Uncategorized

in the backdoor

On the day the Olympics begin, World Sailing CEO Andy Hunt sends an email outlining the plans for addressing the classes for the 2020 Olympics. As is typical of any organization who wants to hide bad news, you do so at a time when many are otherwise distracted. Like Christmas morning. What better day to do this than the day the Olympics begins, otherwise known as Christmas morning for Olympic sailors?
Forget the fact that as of the time this is written, Tuesday morning, the World Sailing website still does not have the results of yesterday’s racing tabulated, sailors are listed alphabetically, not according to low point totals. Worse, Lijia Xu the defending Laser Radial Gold medalist from China was tossed out of the second race, but the News section of the World Sailing site still has no mention of this fact.
Not only is World Sailing sending out an email about classes for 2020 on the day the Olympics begin, they also artificially compress the timeline for a response by the classes. Worse, they are hiring a consultant, PWC, to tell them what they want to hear, who just happens to be Swiss based. Where is the IOC based? Switzerland. Coincidence? You decide.

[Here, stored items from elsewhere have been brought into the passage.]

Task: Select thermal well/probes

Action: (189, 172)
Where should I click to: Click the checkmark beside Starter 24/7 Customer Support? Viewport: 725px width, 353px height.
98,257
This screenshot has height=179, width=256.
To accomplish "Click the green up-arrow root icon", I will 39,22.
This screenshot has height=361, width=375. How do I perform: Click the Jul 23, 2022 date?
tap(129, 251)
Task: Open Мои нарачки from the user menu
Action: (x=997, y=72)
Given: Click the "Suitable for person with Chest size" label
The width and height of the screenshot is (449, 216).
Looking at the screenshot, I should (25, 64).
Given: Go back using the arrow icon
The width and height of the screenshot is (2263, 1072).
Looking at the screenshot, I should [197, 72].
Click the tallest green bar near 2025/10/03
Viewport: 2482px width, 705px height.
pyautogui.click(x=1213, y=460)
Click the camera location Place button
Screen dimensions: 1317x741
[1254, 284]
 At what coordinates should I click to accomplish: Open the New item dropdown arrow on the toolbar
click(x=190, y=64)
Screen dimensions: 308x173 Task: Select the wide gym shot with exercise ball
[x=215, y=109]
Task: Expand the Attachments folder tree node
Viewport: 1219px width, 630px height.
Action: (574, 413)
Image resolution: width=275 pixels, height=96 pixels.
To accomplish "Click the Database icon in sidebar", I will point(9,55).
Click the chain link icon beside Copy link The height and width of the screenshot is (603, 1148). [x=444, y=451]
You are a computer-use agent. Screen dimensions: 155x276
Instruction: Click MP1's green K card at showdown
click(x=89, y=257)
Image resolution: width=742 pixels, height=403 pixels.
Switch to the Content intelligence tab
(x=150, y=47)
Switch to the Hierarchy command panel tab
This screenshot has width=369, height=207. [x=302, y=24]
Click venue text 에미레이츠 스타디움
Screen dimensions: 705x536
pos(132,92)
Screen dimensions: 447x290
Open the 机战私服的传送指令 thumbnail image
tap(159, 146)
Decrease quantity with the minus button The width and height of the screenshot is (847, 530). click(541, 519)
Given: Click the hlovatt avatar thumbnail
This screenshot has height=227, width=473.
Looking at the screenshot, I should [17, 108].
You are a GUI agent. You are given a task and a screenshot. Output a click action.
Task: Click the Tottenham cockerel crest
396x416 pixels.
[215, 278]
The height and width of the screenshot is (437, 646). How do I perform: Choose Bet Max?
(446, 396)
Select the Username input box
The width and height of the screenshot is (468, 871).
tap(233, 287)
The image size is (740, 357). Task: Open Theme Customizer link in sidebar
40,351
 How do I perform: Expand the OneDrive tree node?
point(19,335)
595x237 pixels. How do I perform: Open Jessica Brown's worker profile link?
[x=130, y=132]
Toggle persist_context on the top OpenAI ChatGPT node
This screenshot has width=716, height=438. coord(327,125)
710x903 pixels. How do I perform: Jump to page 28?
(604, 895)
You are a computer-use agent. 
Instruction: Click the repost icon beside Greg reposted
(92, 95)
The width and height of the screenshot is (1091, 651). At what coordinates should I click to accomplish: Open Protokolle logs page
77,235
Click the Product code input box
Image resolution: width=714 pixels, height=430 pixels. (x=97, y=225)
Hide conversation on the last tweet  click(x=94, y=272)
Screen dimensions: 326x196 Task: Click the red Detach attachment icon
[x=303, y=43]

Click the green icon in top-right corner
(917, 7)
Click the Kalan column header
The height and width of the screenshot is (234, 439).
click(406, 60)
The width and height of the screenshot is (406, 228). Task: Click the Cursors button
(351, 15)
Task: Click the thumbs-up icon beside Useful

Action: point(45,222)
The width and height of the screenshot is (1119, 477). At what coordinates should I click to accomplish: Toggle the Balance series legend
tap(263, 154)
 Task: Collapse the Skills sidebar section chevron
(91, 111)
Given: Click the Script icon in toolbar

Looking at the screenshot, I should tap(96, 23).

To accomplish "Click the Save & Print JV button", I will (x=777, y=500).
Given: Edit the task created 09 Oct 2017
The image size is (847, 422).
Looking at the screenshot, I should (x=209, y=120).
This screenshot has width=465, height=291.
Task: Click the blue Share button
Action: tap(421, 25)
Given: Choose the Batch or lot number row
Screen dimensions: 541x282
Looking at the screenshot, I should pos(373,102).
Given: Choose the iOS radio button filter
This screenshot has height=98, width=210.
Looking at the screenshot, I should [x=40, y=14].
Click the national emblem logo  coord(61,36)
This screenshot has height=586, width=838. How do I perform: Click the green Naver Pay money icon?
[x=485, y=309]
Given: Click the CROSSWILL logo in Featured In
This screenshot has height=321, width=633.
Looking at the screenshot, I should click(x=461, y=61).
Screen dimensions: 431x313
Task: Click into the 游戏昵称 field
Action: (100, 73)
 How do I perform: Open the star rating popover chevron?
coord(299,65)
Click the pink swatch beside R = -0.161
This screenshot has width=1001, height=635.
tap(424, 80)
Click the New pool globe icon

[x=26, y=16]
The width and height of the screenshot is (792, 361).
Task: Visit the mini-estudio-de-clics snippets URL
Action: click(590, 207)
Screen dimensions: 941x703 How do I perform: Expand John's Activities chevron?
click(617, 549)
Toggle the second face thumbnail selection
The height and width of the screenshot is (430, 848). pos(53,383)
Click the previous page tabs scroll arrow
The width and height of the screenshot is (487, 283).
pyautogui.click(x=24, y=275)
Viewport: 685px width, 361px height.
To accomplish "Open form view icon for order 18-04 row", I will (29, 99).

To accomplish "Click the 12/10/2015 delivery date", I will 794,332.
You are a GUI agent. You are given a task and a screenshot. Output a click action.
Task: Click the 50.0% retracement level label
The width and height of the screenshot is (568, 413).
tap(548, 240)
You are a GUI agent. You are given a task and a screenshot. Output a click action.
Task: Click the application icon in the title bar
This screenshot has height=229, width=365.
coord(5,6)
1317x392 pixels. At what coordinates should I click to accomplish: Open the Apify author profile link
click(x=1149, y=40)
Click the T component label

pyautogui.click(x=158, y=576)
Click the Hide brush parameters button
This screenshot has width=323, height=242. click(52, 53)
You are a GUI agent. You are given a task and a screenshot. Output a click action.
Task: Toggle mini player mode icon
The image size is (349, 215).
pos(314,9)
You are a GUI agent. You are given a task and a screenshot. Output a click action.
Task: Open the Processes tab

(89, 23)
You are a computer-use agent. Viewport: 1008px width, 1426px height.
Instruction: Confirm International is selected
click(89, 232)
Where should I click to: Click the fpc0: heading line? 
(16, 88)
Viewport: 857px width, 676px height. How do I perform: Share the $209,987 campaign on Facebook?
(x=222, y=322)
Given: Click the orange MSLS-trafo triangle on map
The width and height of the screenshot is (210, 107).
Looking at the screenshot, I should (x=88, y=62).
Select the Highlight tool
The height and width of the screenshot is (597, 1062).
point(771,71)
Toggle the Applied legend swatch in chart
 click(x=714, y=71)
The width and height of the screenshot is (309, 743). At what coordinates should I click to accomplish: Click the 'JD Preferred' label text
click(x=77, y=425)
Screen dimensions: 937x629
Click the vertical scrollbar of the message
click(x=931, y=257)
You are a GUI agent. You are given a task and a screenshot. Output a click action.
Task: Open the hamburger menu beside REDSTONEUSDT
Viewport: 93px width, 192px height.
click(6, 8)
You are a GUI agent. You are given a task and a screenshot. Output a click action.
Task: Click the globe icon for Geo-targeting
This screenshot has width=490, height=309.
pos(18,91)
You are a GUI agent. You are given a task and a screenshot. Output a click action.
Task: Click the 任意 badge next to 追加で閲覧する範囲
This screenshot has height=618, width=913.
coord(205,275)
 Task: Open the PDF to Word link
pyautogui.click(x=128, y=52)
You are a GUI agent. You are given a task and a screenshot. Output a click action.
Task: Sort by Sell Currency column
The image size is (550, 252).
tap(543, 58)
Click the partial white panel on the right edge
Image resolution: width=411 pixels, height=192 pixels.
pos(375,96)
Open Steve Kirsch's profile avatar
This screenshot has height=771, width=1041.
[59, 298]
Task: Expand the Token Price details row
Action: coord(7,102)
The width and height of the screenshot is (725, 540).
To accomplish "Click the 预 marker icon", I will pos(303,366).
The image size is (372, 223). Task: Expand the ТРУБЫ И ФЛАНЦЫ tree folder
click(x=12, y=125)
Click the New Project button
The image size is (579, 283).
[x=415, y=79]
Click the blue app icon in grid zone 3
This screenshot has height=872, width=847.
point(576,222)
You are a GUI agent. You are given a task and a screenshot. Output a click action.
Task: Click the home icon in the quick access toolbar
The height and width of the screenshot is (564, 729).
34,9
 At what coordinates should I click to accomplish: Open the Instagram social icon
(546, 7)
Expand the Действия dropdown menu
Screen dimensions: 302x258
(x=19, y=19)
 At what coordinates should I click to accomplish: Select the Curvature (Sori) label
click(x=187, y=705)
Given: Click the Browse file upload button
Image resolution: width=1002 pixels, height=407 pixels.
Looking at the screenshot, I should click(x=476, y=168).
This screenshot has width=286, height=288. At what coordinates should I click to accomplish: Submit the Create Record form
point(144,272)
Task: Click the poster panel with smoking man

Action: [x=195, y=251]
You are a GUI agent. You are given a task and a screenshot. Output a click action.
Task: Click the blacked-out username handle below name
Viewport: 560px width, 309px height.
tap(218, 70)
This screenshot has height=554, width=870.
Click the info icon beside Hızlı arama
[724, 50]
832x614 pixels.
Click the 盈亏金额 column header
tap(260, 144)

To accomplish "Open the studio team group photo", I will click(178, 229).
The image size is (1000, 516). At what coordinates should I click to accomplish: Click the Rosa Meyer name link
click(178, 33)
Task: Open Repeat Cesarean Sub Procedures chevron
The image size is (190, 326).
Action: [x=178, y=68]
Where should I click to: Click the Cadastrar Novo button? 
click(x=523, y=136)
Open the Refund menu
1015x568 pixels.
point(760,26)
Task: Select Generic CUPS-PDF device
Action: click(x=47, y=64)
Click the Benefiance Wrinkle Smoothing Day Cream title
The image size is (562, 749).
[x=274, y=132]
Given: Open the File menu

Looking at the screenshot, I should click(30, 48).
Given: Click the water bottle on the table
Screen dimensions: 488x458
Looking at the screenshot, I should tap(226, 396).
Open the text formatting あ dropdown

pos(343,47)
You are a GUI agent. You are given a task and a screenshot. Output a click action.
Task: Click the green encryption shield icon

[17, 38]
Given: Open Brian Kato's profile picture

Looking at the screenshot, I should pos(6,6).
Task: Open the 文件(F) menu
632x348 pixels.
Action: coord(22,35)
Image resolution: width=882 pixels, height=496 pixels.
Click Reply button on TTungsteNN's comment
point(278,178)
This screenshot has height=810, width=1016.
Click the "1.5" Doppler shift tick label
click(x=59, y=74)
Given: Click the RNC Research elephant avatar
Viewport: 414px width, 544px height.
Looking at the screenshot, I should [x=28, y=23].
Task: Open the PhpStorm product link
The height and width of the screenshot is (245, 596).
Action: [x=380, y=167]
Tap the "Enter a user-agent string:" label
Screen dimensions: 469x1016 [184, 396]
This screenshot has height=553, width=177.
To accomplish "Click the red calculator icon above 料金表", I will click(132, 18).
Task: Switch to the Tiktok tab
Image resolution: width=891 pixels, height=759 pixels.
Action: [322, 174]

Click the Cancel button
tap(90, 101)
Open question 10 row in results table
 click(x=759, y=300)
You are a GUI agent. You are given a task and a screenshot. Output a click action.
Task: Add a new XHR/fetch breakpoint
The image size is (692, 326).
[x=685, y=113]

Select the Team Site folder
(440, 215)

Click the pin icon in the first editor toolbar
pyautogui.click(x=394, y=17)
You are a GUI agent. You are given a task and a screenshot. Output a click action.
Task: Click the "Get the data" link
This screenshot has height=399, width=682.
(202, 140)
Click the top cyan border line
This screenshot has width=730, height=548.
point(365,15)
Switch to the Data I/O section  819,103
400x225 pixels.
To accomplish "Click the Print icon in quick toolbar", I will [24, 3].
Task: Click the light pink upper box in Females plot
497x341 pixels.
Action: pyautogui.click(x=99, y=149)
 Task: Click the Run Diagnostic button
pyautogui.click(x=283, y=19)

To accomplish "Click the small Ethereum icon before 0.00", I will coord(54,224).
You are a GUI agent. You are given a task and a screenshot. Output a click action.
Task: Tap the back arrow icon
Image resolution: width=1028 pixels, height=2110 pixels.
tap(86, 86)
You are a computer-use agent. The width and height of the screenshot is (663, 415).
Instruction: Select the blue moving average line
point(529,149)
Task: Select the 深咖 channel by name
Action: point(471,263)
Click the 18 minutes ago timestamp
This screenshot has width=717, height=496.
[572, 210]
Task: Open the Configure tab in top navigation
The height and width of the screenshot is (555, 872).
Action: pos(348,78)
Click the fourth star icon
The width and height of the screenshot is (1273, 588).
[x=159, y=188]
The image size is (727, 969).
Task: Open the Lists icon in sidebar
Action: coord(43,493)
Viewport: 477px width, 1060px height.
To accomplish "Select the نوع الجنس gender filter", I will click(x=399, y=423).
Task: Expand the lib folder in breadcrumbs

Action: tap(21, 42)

Of course, there is no real solid reason given for any of this, just lots of pithy corporate-speak. Speculation by more than a few informed sources suggests it is the 470 and Finn which are in danger of being flicked, and being replaced by some version of kites/foilers. Maybe mens and women kites and the Moth to replace them.
There’s really nothing wrong with having a discussion about what classes should be in the Olympics, but to do so under the cover of a baseline set by a consulting firm whose motives are different than the culture of the sport that will have to support their conclusions is just wrong, and likely counterproductive to the best interest of the health of the sport overall.
But then consider World Sailing can’t even tabulate results or update an important news story for the event that pays their bills. If the CEO World Sailing can’t insure the timely and proper reporting of results for the regatta that gives the organization their reason for being, how can anyone assume he can be replied upon for anything else of importance to the greater good of the sport? – Peter Huston.